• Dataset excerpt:
______

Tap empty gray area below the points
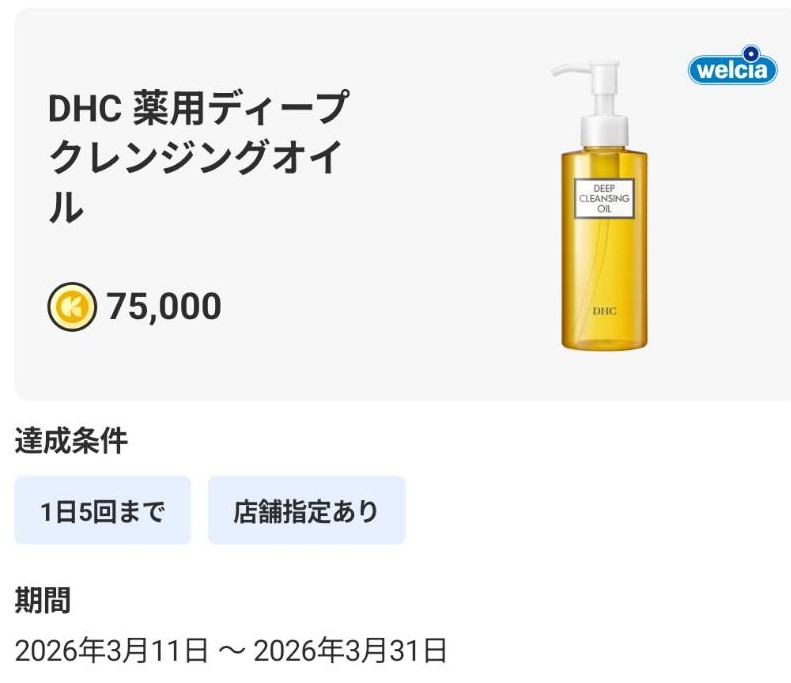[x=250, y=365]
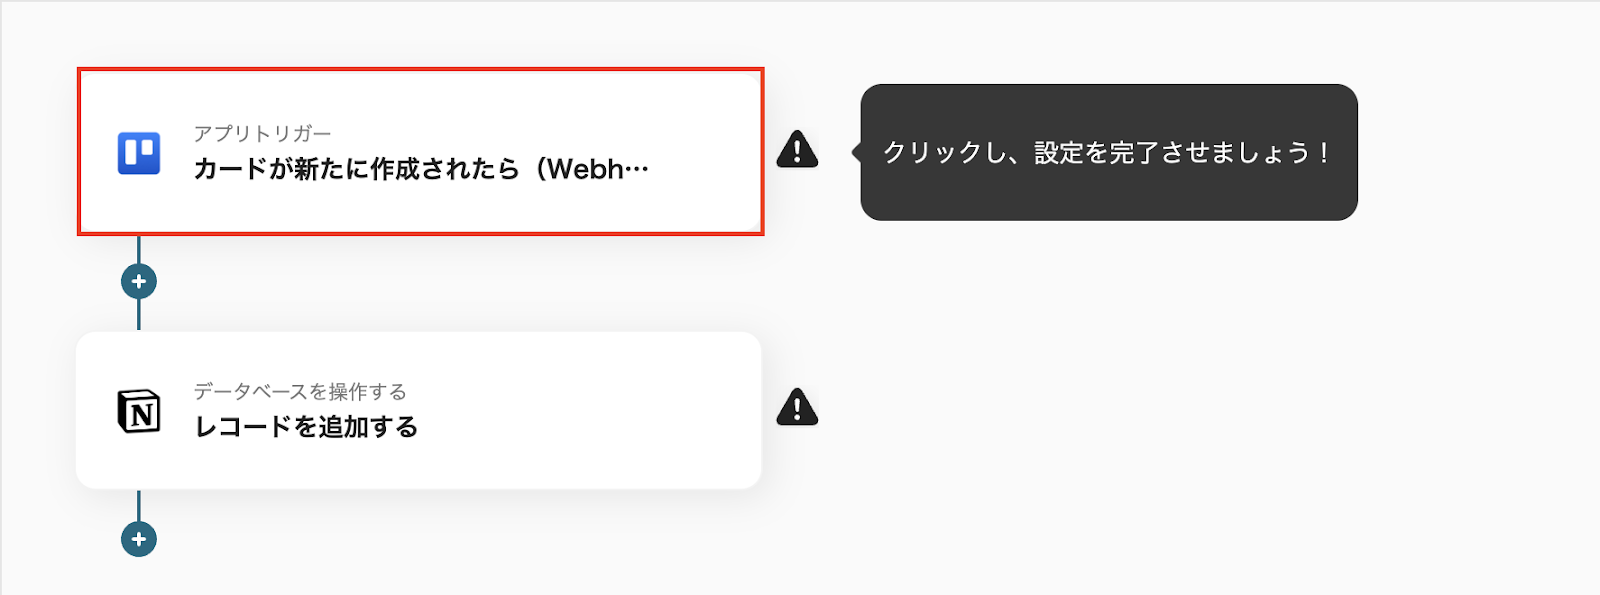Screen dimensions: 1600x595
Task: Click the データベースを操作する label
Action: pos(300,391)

______

• What is asked:
Pull out every line above that contains the word "area", matching its case exactly, and copy each one in full.

• Response:
Tap empty gray area below the points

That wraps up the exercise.